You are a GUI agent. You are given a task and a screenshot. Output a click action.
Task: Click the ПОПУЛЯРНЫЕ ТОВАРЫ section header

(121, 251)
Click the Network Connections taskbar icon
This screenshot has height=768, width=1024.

•••••

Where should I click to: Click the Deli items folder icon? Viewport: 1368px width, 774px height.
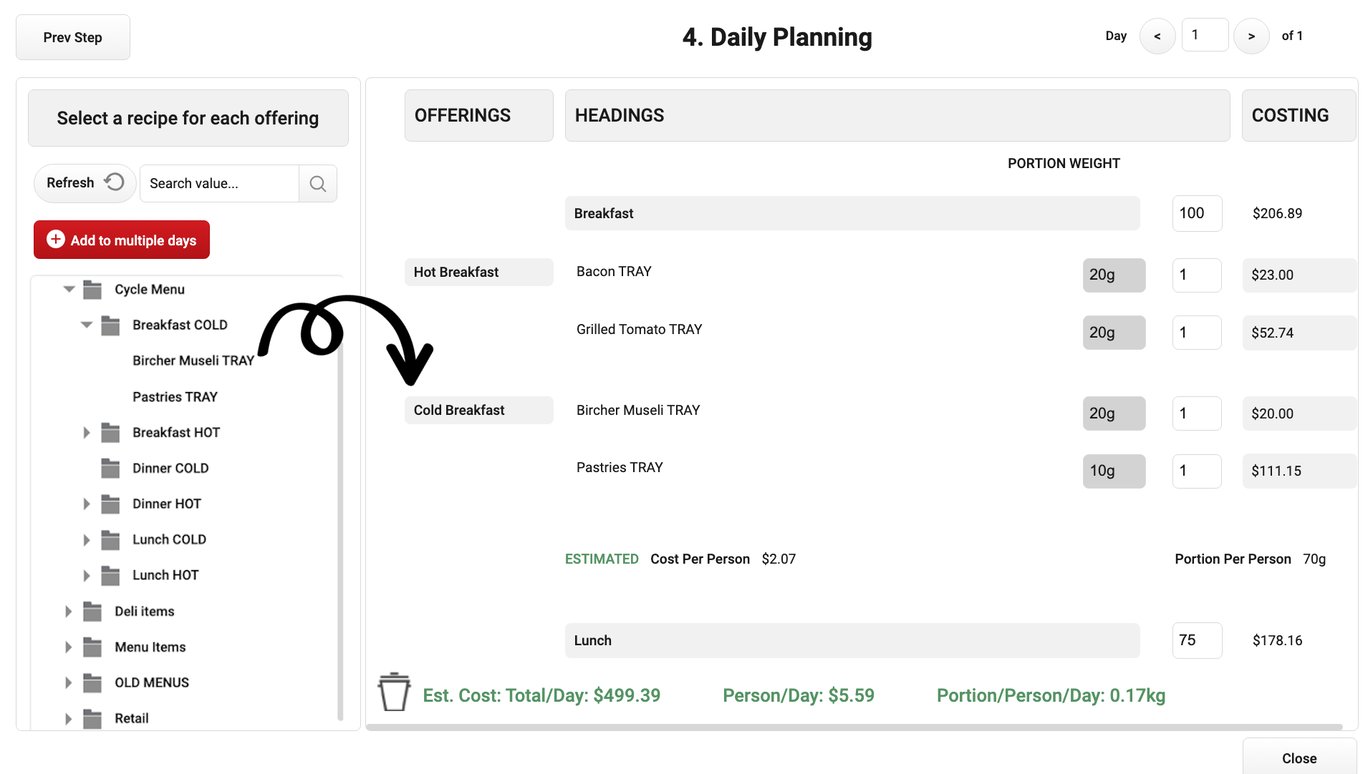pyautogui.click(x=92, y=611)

•••••

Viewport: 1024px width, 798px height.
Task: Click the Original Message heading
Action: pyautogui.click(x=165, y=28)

•••••

TASK REQUIREMENTS:
When you reach the line in the material above that holds "You are a GUI", begin reproducing lines exactly, and stop after the line that holds "This screenshot has height=768, width=1024.".

ANSWER TO THIS EXERCISE:
You are a GUI agent. You are given a task and a screenshot. Output a click action.
Task: Click the ПОПУЛЯРНЫЕ ТОВАРЫ section header

(121, 251)
Click the Network Connections taskbar icon
This screenshot has height=768, width=1024.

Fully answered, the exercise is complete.